**Aim of the task:** Reproduce the lines verbatim from the one containing "The height and width of the screenshot is (892, 1406)." through the one containing "center [634, 458].", without the pictures.

**Given data:**
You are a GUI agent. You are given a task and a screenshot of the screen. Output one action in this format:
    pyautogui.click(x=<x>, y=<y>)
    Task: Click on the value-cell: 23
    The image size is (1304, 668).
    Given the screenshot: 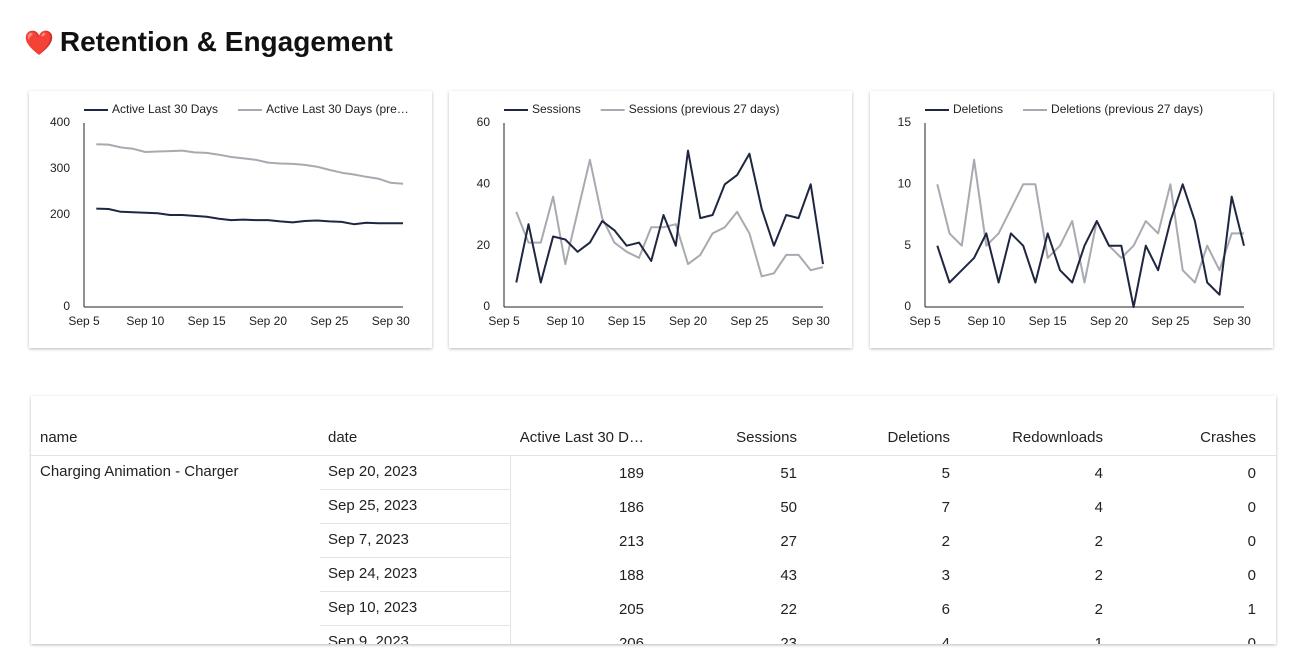 What is the action you would take?
    pyautogui.click(x=788, y=640)
    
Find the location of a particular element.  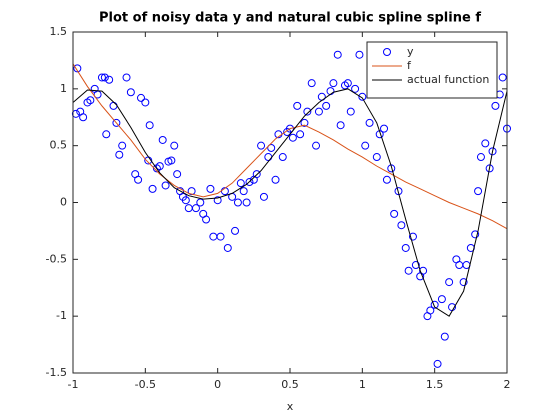

y-tick-label: -1.5 is located at coordinates (56, 372).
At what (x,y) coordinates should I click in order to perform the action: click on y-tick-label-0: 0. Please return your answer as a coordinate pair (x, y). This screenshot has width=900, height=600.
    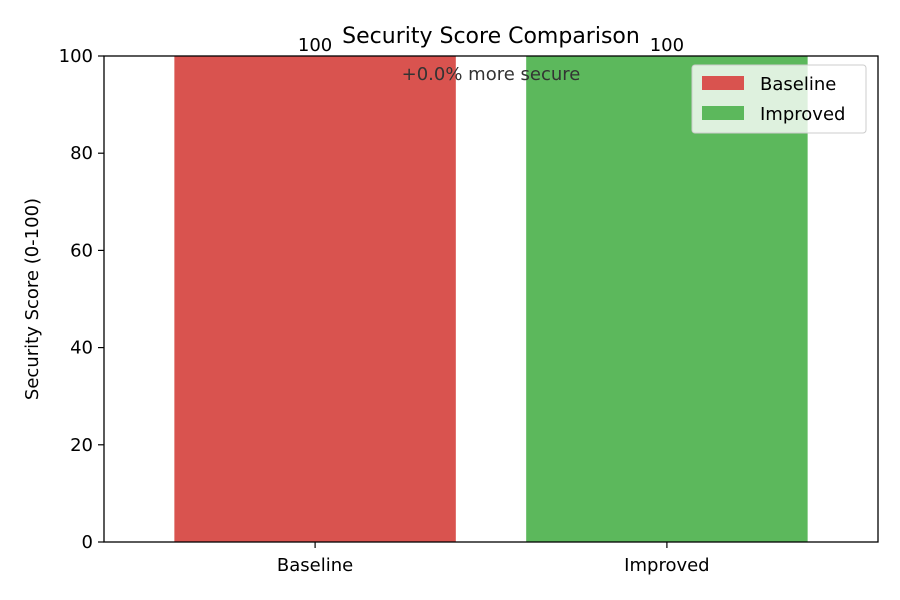
    Looking at the image, I should click on (88, 542).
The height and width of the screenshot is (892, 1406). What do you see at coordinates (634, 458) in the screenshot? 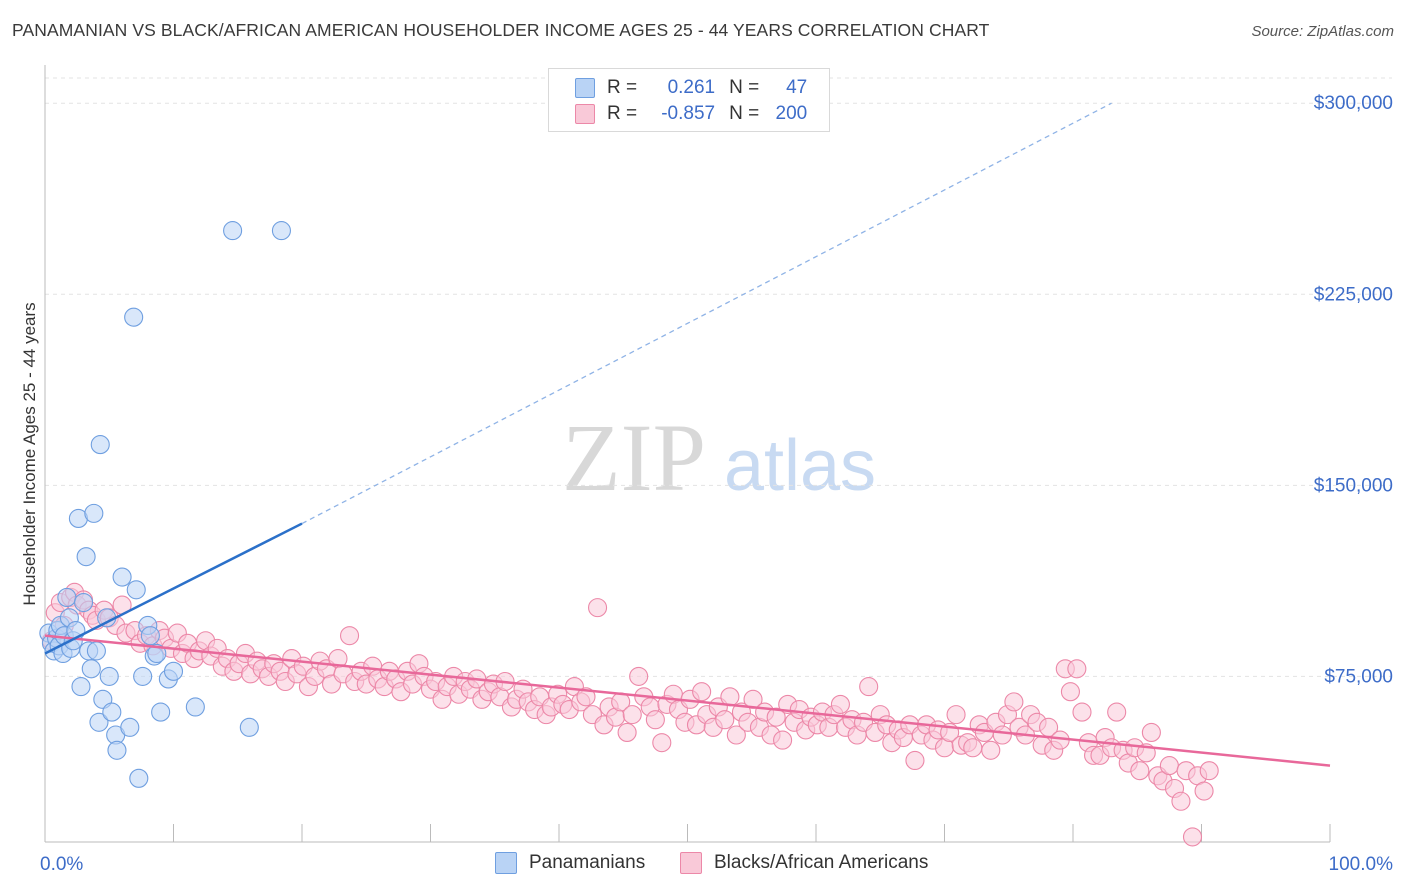
I see `watermark-zip: ZIP` at bounding box center [634, 458].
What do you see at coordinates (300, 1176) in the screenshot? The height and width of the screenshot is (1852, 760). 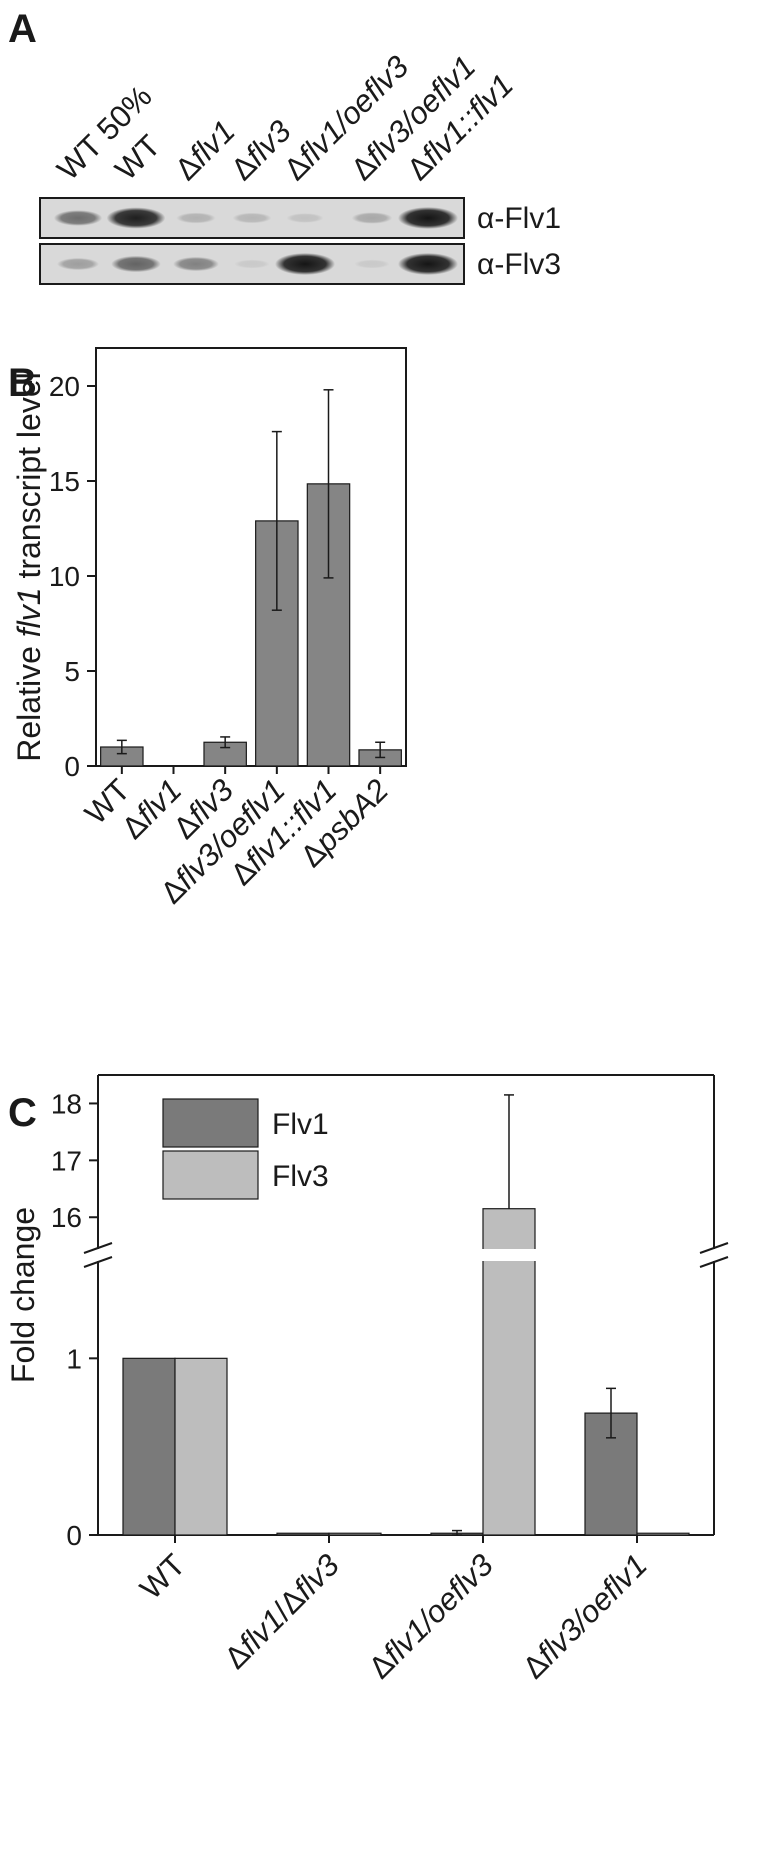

**Problem solution:**
The height and width of the screenshot is (892, 1406). What do you see at coordinates (634, 458) in the screenshot? 
I see `watermark-zip: ZIP` at bounding box center [634, 458].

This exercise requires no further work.